2026 Poster Presentations
P037: HYPOXIA-TARGETED THERAPEUTIC STRATEGIES IN GLIOBLASTOMA: A NARRATIVE REVIEW OF EMERGING CLINICAL AND PRECLINICAL EVIDENCE
Jawad A Saad, BS; James Chung, BS; Ahmad Kafri, BS; Julien Rossignol, PhD; Maxwell Verbrugge, MD; Jesse Bakke, PhD; Central Michigan University College of Medicine
Introduction: Glioblastoma multiforme (GBM) is an aggressive cancer associated with notoriously poor clinical outcomes. The characteristic resistance of GBM to standard treatments is closely linked to its capacity for metabolic reprogramming. This metabolic shift often results in a severely dysfunctional tumor microenvironment characterized by chronic hypoxia. Hypoxic conditions stabilize and activate Hypoxia-Inducible Factor-1α (HIF-1α), a transcription factor that promotes cellular pathways influencing proliferation and malignant progression, further exacerbating therapy resistance. This review summarizes novel therapeutic approaches designed to reverse or exploit these metabolic and hypoxic vulnerabilities.
The aim of this analysis is to evaluate emerging strategies, drawing on preclinical and clinical trial data, that target GBM's core metabolic dependencies and the resulting hypoxia to assess their potential in overcoming resistance and improving patient outcomes.
Methods: A narrative review was conducted, synthesizing 152 peer-reviewed publications from January 2000 to September 2025 across basic, translational, and clinical studies. Literature was identified through PubMed, Embase, and Web of Science using terms related to glioblastoma metabolism and hypoxia-driven signaling (HIF-1α/HIF-2α, angiogenesis, metabolic therapy). Reference lists of key articles were also reviewed to capture additional publications. Eligible studies included English-language articles focused on GBM, encompassing preclinical models, translational work, and clinical trials, while excluding single case reports and non-primary brain tumor studies. Findings were thematically grouped by mechanism, with this section of the study focusing on hypoxia-directed interventions, including hypoxia-activated prodrugs (HAP), hyperbaric oxygen therapy (HBOT), oxygen transport agents (OTA), and small-molecule inhibitors
Results: Clinical investigation into these hypoxia-targeting therapies shows promising preliminary efficacy.
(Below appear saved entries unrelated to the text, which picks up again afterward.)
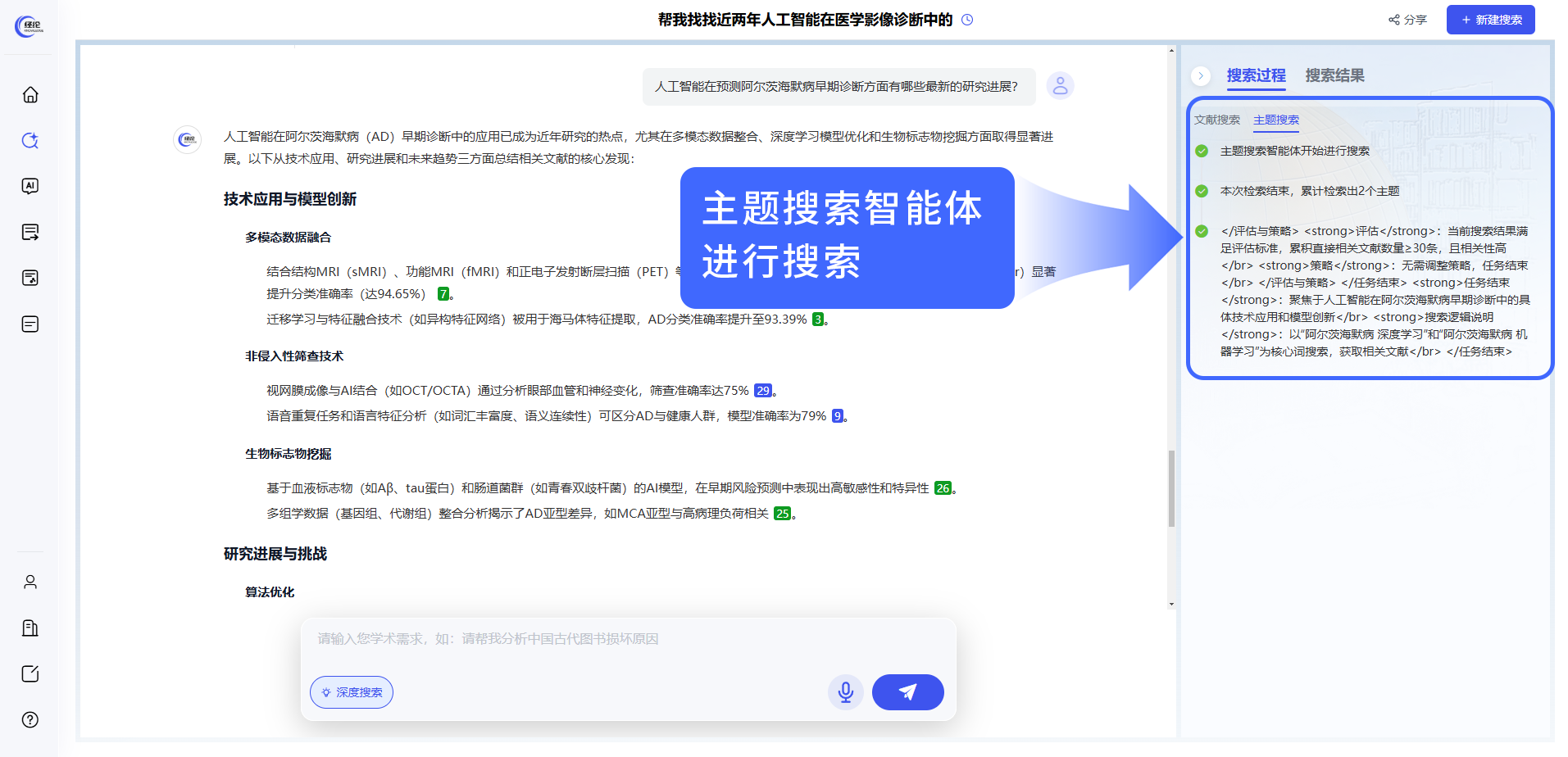Click the history clock icon beside the title

(x=967, y=19)
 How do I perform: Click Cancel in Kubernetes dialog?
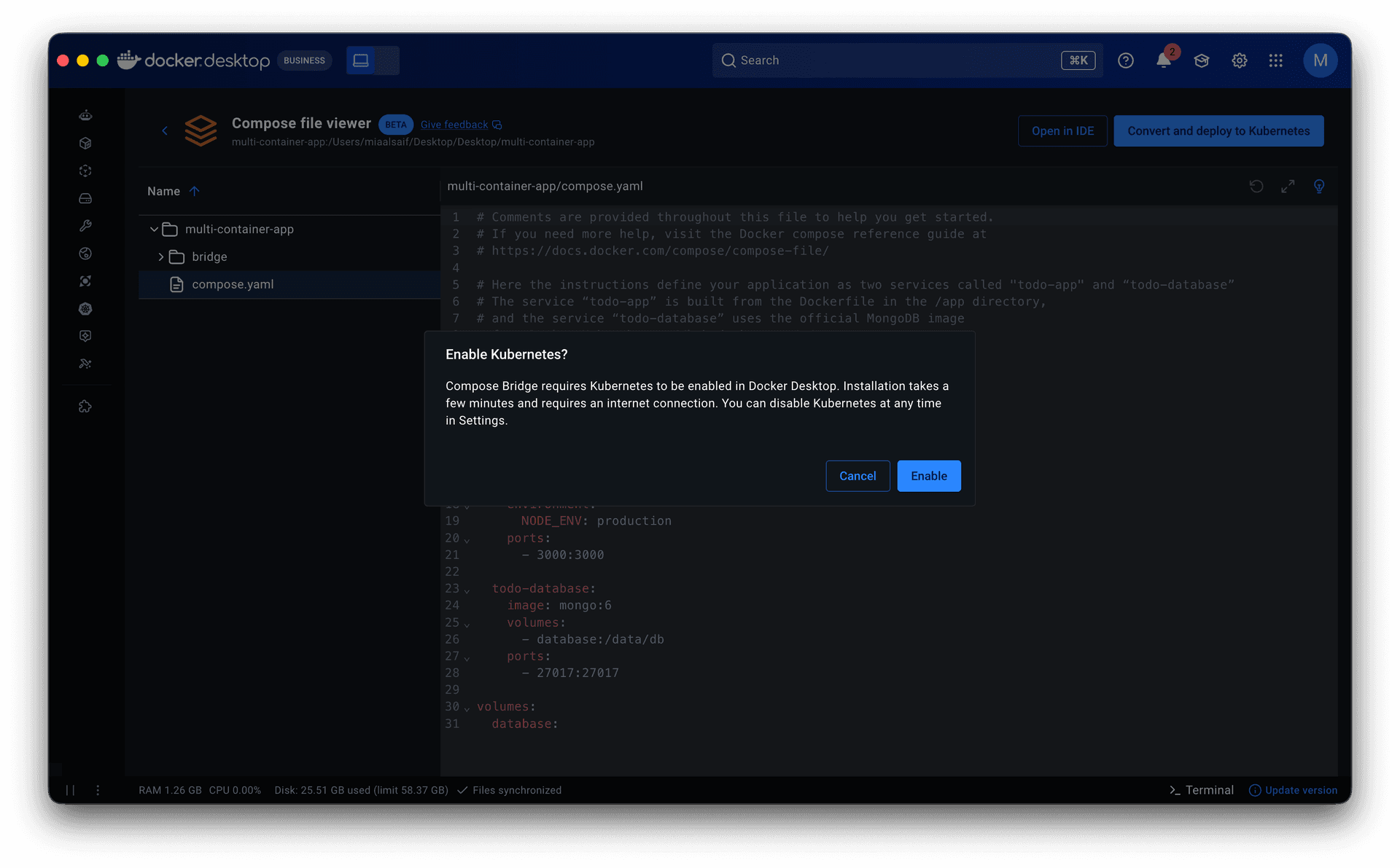point(858,476)
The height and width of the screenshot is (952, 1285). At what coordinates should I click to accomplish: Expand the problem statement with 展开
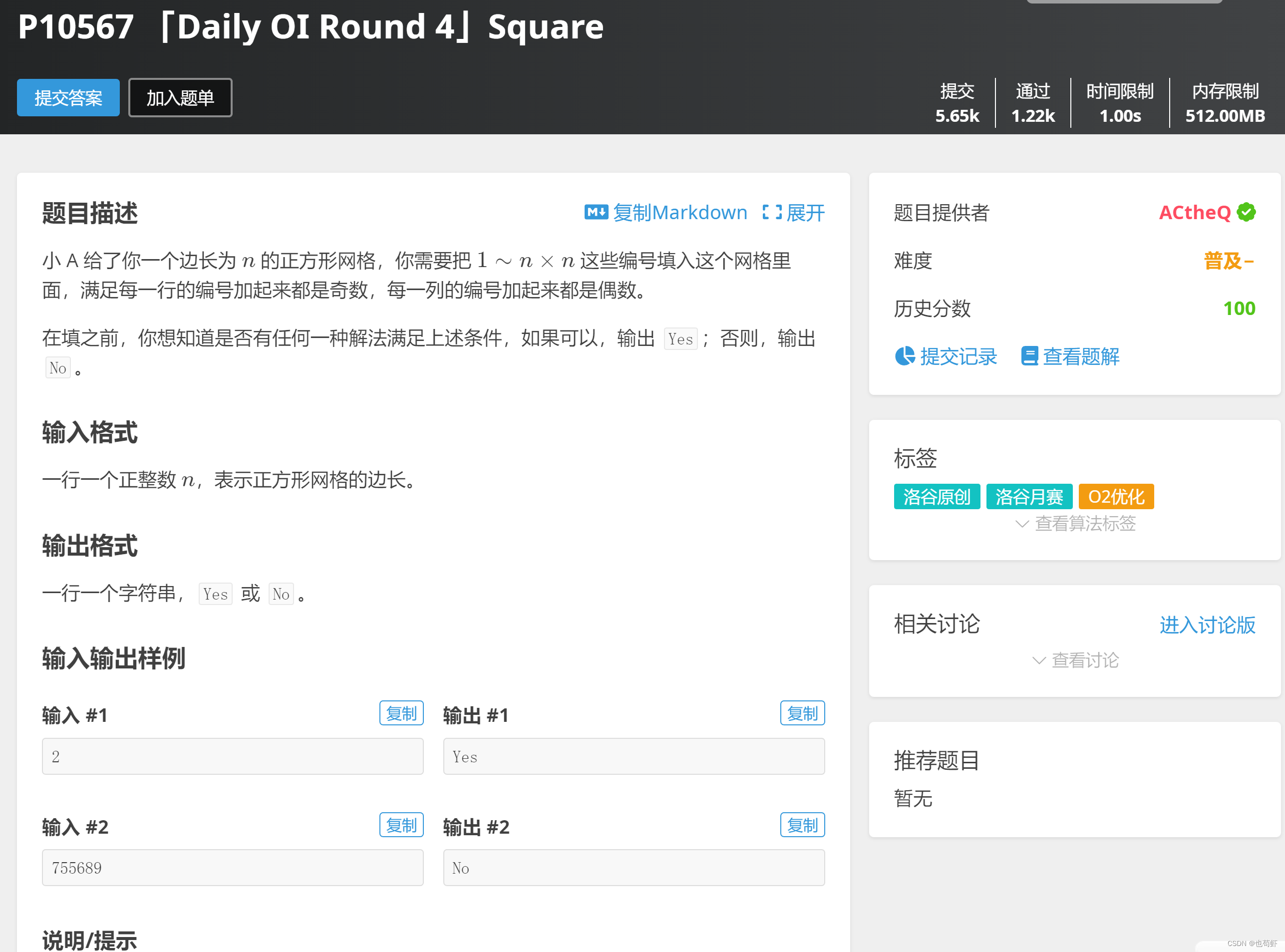805,213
Evofosfamide, a HAP that releases a cytotoxic agent in low-oxygen environments, was studied in combination with bevacizumab (Bev) for recurrent Bev-refractory GBM. The combined therapy was tolerable and yielded a 17.4% overall response rate with disease control in 60.9% of patients. Imaging analysis indicated that decreased hypoxic volumes were inversely correlated with longer overall and progression-free survival. HBOT, which increases oxygen supply, achieved a median overall survival (OS) of up to 22.1 months when combined with daily radiotherapy (RT) and multi-agent chemotherapy in Phase II trials for high-grade gliomas. HBOT enhances chemosensitivity by reducing the expression of HIF-1α/HIF-2α and the drug efflux transporter ABCG2. The OTA, trans-sodium crocetinate (TSC), showed long-term results where 36% of patients receiving the full dose were alive at 2 years when combined with concomitant RT and Temozolomide. Additionally, Noscapine, a small-molecule inhibitor capable of crossing the blood-brain barrier (BBB), has demonstrated the ability to inhibit HIF-1α nuclear accumulation and transcription, thereby suppressing tumor growth.
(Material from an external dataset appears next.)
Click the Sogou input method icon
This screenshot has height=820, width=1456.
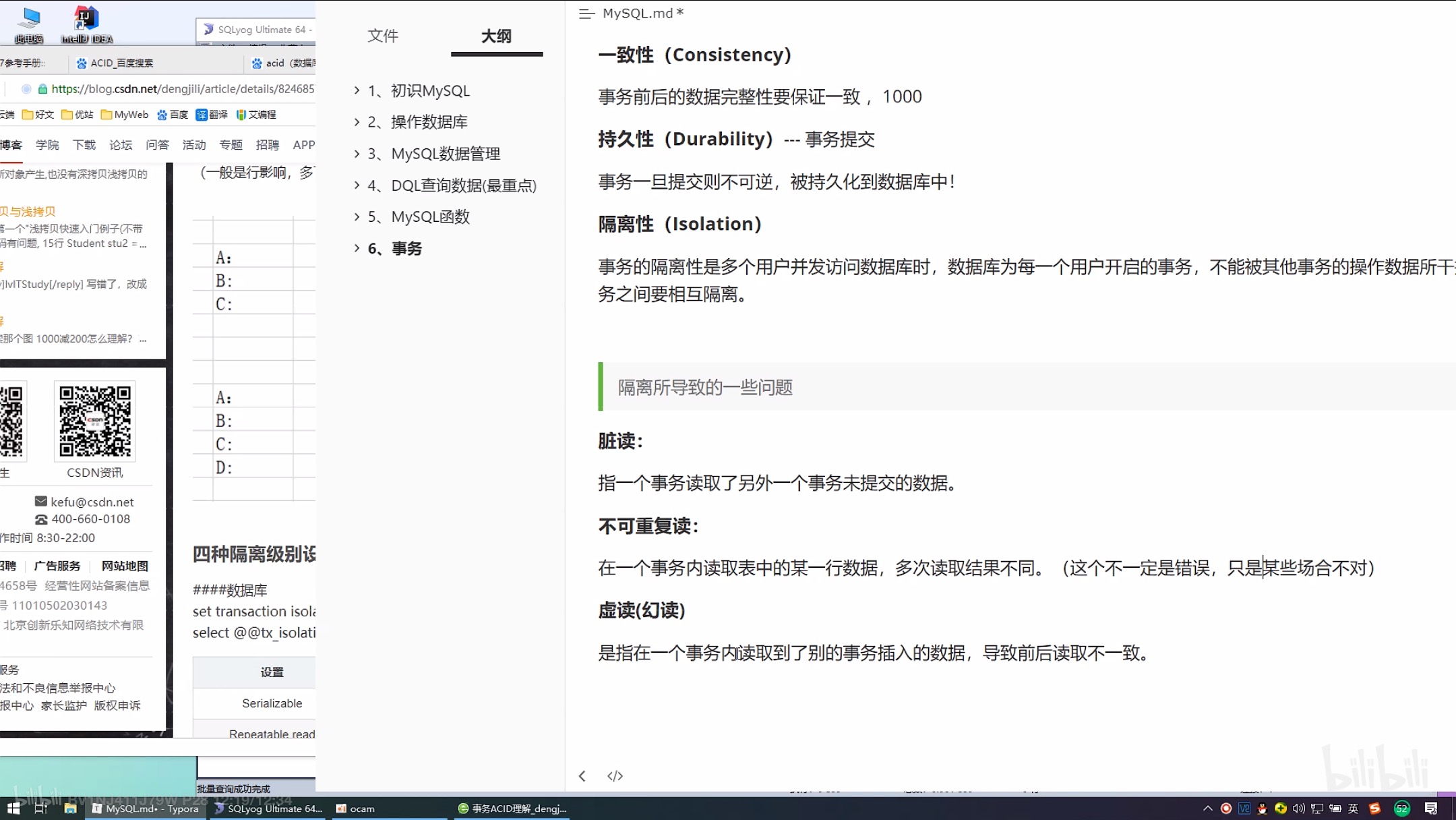1374,808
Conclusion: Targeting the core vulnerability of metabolic reprogramming, particularly hypoxia, through combination approaches (HAPs, HBOT, OTAs, and inhibitors) represents a vital direction for GBM therapy development. While these strategies demonstrate encouraging safety profiles and preliminary efficacy, challenges posed by tumor heterogeneity and inadequate drug penetration across the BBB must be addressed. Further randomized studies are necessary to optimize the integration of these metabolic interventions into personalized treatment regimens for GBM patients.